(Stored data)
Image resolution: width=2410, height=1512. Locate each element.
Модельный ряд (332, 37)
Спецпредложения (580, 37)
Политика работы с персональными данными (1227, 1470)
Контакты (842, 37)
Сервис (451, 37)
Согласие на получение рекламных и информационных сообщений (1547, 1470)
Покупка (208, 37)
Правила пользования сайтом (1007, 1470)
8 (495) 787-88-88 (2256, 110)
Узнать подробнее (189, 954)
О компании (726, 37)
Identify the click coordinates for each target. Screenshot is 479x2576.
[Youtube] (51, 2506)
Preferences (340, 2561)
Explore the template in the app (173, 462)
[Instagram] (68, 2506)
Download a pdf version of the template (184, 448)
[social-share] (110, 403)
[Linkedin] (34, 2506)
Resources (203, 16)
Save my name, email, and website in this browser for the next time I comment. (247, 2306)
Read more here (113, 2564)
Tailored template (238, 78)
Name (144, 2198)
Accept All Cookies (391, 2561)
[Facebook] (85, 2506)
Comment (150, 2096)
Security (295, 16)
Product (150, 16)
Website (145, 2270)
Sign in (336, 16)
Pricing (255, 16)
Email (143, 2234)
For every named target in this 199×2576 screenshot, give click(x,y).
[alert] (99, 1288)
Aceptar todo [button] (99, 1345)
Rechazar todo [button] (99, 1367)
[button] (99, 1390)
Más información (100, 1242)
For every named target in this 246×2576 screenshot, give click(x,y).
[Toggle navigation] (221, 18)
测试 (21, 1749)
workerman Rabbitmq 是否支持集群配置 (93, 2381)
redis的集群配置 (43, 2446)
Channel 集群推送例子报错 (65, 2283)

> [ABOUT THIS EXERCISE]:
Copy the records word for word.

> [RESULT OF THE EXERCISE]:
Image resolution: width=2410, height=1512. Locate each element.
Модельный ряд (332, 37)
Спецпредложения (580, 37)
Политика работы с персональными данными (1227, 1470)
Контакты (842, 37)
Сервис (451, 37)
Согласие на получение рекламных и информационных сообщений (1547, 1470)
Покупка (208, 37)
Правила пользования сайтом (1007, 1470)
8 (495) 787-88-88 (2256, 110)
Узнать подробнее (189, 954)
О компании (726, 37)
Identify the click coordinates for each target. Screenshot is 479x2576.
[Youtube] (51, 2506)
Preferences (340, 2561)
Explore the template in the app (173, 462)
[Instagram] (68, 2506)
Download a pdf version of the template (184, 448)
[social-share] (110, 403)
[Linkedin] (34, 2506)
Resources (203, 16)
Save my name, email, and website in this browser for the next time I comment. (247, 2306)
Read more here (113, 2564)
Tailored template (238, 78)
Name (144, 2198)
Accept All Cookies (391, 2561)
[Facebook] (85, 2506)
Comment (150, 2096)
Security (295, 16)
Product (150, 16)
Website (145, 2270)
Sign in (336, 16)
Pricing (255, 16)
Email (143, 2234)
For every named target in this 199×2576 screenshot, give click(x,y).
[alert] (99, 1288)
Aceptar todo [button] (99, 1345)
Rechazar todo [button] (99, 1367)
[button] (99, 1390)
Más información (100, 1242)
For every named target in this 246×2576 screenshot, give click(x,y).
[Toggle navigation] (221, 18)
测试 (21, 1749)
workerman Rabbitmq 是否支持集群配置 (93, 2381)
redis的集群配置 (43, 2446)
Channel 集群推送例子报错 (65, 2283)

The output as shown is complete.